しんじゃえすきなひと

※榊×アレックス

切れた瞼から垂れた血が青白い白眼を濁らせた。瞬きのあと流れた涙は生きている色をしていた。減量のためかさついた肌には生々しい痣が散って、せっかく綺麗なのに台無しだと言うと、だからデスよと低く嗤った。僕はとても恵まれているから、痛い思いをして、辛い思いをして、想像してみる。悲しみに満ちた世界を。パンチで脳が揺れて、視界がぼやけるその時に、漸く見える気がするんデス。飢えや貧困や、社会的にはもっとささいで個人的にはもっと重いやり場のない悲しみとか。今日の決勝の右ストレートでは、榊君の欲望を二次元にしか向けられない業について少し感じられた気がしマシタ。お前になんか絶対わかるかロドリゲス。人の名前を悪口みたいに言わないでくだサイ。お前になんか絶対わかるか。血を吐くまで殴り合ってもこれは所詮スポーツで、それで全国二位まで上りつめて、新聞に名前が載るようなお前なんかにわかるか。誰もほんとは欲しくないような傷を自分からつけて僕にもあると微笑む、その残酷さには一点の曇りもなくて、まるで愚かな王子さま。その涙はきっと甘ったるい砂糖菓子の味がする、庶民が一生口にすることはない。お前はいつか刺されるぞ。でも榊君は身を挺して守ってくれるでショウ。お前なんかに絶対わかるかロドリゲス。俺が愚かな王子さまに焦がれる奴隷だってこと。

どんなにいやらしいことを重ねても、榊君はキスだけはしてくれマセン。曰く、アレックスは天使だから。誰も愛さないか人類すべてを愛するか、どちらかじゃなくてはダメだから、俺なんかとキスしてはいけないんだ。よくわかりマセン。シーツの海で溺れる娼婦の一面とキスだけは許さないという処女の一面を持ち合わせることによって萌えが生まれる。よくわかりマセン。ツンにデレはいらない。うん、全くわかりマセン。天使なんかじゃないし人類とか知らないし、きもちわるいって思ってたってそんなに愛されたら絆されるし、甘い声は恥ずかしいから何かで塞いでいたいし。ねえ榊君、すきデスよ、ちゅ。ってあの、そんな世界が終わったみたいな顔しないでくだサイよ。天使だってきっと恋はしたいはずデスよ。

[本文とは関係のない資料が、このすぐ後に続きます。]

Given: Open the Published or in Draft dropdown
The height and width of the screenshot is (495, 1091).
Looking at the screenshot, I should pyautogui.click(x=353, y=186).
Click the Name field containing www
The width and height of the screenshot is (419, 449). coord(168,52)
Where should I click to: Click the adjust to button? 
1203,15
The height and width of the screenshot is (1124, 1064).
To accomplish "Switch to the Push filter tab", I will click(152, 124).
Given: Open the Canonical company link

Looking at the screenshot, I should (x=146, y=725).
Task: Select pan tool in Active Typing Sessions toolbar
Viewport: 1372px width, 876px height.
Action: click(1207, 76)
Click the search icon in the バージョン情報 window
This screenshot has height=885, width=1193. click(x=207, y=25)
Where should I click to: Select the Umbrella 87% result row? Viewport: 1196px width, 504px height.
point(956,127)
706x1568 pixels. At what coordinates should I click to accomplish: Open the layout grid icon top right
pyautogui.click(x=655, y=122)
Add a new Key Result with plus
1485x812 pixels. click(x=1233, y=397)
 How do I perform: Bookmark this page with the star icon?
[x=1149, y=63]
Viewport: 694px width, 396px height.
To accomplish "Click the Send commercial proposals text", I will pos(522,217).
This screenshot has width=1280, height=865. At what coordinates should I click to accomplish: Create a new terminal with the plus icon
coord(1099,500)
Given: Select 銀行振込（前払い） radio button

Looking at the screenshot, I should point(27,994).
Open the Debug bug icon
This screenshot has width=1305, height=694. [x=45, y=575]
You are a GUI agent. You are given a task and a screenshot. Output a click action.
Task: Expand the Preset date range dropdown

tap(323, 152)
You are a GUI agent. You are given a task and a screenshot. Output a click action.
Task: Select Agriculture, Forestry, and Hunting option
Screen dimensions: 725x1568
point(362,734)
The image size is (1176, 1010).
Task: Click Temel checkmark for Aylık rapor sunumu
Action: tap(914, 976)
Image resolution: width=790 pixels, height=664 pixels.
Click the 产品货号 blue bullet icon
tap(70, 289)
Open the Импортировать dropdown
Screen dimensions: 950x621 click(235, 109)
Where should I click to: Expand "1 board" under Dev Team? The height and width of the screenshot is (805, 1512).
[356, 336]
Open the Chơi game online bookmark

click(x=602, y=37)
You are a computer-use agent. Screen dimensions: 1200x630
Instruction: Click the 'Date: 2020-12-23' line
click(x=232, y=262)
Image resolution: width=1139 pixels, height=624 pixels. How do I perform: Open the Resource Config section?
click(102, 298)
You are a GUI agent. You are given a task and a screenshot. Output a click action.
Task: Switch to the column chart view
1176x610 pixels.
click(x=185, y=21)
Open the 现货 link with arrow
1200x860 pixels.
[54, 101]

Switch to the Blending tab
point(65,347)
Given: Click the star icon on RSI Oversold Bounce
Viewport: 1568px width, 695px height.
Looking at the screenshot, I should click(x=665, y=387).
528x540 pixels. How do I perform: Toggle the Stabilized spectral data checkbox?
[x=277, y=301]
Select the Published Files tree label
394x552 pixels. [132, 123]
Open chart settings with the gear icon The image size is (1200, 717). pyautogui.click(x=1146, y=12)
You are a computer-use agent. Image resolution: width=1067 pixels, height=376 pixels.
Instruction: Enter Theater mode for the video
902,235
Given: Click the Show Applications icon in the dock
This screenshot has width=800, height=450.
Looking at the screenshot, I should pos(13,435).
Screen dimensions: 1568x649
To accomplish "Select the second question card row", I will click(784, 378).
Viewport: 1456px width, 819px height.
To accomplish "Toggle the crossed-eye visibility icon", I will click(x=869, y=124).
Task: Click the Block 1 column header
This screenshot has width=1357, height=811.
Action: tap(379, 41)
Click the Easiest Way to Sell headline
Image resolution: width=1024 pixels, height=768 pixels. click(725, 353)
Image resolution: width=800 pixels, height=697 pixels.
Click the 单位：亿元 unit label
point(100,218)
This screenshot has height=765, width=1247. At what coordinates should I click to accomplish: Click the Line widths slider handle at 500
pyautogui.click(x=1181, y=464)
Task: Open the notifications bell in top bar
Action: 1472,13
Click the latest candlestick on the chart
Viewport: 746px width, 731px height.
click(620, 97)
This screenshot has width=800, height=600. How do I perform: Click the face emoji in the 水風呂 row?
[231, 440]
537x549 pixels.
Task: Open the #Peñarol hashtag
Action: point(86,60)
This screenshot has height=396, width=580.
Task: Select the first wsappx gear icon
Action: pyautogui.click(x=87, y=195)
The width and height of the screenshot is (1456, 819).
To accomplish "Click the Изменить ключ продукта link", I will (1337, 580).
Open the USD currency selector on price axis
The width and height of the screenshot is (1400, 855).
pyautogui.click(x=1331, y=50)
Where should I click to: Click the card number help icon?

しんじゃえすきなひと。どうしてお前は禁断の果実を長野の親戚から送ってきたみたいにモリモリ食うの。古今東西のギャルゲーをやり尽くした俺でも全く手に負えない。漫画みたいに背景に花は飛ばないし、フィギュアみたいに脚は開かないし。そんなギリシャ彫刻みたいな身体と薔薇のジャムしか食べませんみたいな顔してるくせに、部屋は汚いし風呂は熱めがすきだし花粉症だしくしゃみは男らしいしパスタはあろうことかナポリタン派だし。ギャップ萌えってレベルじゃないだろ。キャラ崩壊の域だろ。傷なんてつくるな。自分を大事にしろ。何もわからないってすました顔で笑ってろ。キスなんてするな。俺のために笑ったり泣いたり怒ったり、そんなの困る。え? 誰が困るかって? 俺が。俺が困る。じゃあ榊君のために、榊君のために笑ったり泣いたり怒ったりしないようにします。え、あれ? これって完全にはめられたよな? おい笑うな。そんな嬉しそうに笑うな。ワロスって言うのもやめろ。お前は言うな。ああもう、三次元の人間なんてすきにならなきゃよかった。こんなに面倒だなんて。さよなら俺の嫁たち。とりあえず楽園を追放されることは決定なので、アダムとアダムは開き直ってキスをすることにする。